[Instructions for the task]
Retype each record shown below, leaving every character as it is.

=-=-=-=-=

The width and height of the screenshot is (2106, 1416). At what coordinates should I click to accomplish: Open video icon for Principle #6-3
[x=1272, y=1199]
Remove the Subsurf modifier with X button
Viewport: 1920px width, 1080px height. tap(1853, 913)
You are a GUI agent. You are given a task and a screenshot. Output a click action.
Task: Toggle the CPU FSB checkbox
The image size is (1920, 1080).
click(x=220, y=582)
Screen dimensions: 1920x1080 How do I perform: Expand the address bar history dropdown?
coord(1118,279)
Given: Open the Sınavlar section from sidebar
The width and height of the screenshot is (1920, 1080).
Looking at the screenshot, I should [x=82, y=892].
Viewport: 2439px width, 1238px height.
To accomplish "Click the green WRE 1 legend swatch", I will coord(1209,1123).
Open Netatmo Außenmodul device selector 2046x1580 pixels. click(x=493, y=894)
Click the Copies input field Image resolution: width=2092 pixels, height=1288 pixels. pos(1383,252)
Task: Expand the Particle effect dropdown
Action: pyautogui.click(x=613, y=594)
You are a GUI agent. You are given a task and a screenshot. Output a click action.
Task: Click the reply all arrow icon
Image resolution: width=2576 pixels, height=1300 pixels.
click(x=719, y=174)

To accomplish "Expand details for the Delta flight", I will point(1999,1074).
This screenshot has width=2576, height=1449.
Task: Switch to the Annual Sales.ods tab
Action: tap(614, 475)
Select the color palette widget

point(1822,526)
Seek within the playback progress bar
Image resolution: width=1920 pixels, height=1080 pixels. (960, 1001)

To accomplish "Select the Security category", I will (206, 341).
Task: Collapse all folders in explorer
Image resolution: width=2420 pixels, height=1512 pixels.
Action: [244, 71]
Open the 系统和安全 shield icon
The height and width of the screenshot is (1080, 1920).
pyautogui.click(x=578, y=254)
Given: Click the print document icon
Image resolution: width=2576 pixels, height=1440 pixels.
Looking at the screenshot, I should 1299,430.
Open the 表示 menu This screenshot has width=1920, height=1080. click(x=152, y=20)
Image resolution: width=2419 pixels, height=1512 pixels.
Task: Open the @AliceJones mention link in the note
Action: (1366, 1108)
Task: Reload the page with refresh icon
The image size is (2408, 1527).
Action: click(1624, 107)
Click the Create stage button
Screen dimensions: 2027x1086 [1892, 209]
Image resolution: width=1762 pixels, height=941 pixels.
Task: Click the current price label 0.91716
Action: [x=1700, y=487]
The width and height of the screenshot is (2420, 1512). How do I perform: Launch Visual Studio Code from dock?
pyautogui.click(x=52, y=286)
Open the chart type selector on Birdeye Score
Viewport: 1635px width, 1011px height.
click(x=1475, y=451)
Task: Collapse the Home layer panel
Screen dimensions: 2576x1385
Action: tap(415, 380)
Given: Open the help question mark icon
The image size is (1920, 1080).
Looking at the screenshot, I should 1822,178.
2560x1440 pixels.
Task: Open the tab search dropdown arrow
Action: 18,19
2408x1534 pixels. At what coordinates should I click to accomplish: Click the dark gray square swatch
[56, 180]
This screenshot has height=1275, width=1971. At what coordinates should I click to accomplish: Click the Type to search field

=-=-=-=-=

[Finished exercise]
The width and height of the screenshot is (2106, 1416). At what coordinates should I click to accomplish: Open video icon for Principle #6-3
[x=1272, y=1199]
Remove the Subsurf modifier with X button
Viewport: 1920px width, 1080px height. tap(1853, 913)
You are a GUI agent. You are given a task and a screenshot. Output a click action.
Task: Toggle the CPU FSB checkbox
The image size is (1920, 1080).
click(x=220, y=582)
Screen dimensions: 1920x1080 How do I perform: Expand the address bar history dropdown?
coord(1118,279)
Given: Open the Sınavlar section from sidebar
The width and height of the screenshot is (1920, 1080).
Looking at the screenshot, I should [x=82, y=892].
Viewport: 2439px width, 1238px height.
To accomplish "Click the green WRE 1 legend swatch", I will coord(1209,1123).
Open Netatmo Außenmodul device selector 2046x1580 pixels. click(x=493, y=894)
Click the Copies input field Image resolution: width=2092 pixels, height=1288 pixels. pos(1383,252)
Task: Expand the Particle effect dropdown
Action: pyautogui.click(x=613, y=594)
You are a GUI agent. You are given a task and a screenshot. Output a click action.
Task: Click the reply all arrow icon
Image resolution: width=2576 pixels, height=1300 pixels.
click(x=719, y=174)

To accomplish "Expand details for the Delta flight", I will point(1999,1074).
This screenshot has width=2576, height=1449.
Task: Switch to the Annual Sales.ods tab
Action: tap(614, 475)
Select the color palette widget

point(1822,526)
Seek within the playback progress bar
Image resolution: width=1920 pixels, height=1080 pixels. (960, 1001)

To accomplish "Select the Security category", I will (206, 341).
Task: Collapse all folders in explorer
Image resolution: width=2420 pixels, height=1512 pixels.
Action: [244, 71]
Open the 系统和安全 shield icon
The height and width of the screenshot is (1080, 1920).
pyautogui.click(x=578, y=254)
Given: Click the print document icon
Image resolution: width=2576 pixels, height=1440 pixels.
Looking at the screenshot, I should 1299,430.
Open the 表示 menu This screenshot has width=1920, height=1080. click(x=152, y=20)
Image resolution: width=2419 pixels, height=1512 pixels.
Task: Open the @AliceJones mention link in the note
Action: (1366, 1108)
Task: Reload the page with refresh icon
The image size is (2408, 1527).
Action: click(1624, 107)
Click the Create stage button
Screen dimensions: 2027x1086 [1892, 209]
Image resolution: width=1762 pixels, height=941 pixels.
Task: Click the current price label 0.91716
Action: [x=1700, y=487]
The width and height of the screenshot is (2420, 1512). How do I perform: Launch Visual Studio Code from dock?
pyautogui.click(x=52, y=286)
Open the chart type selector on Birdeye Score
Viewport: 1635px width, 1011px height.
click(x=1475, y=451)
Task: Collapse the Home layer panel
Screen dimensions: 2576x1385
Action: tap(415, 380)
Given: Open the help question mark icon
The image size is (1920, 1080).
Looking at the screenshot, I should 1822,178.
2560x1440 pixels.
Task: Open the tab search dropdown arrow
Action: 18,19
2408x1534 pixels. At what coordinates should I click to accomplish: Click the dark gray square swatch
[56, 180]
This screenshot has height=1275, width=1971. At what coordinates should I click to accomplish: Click the Type to search field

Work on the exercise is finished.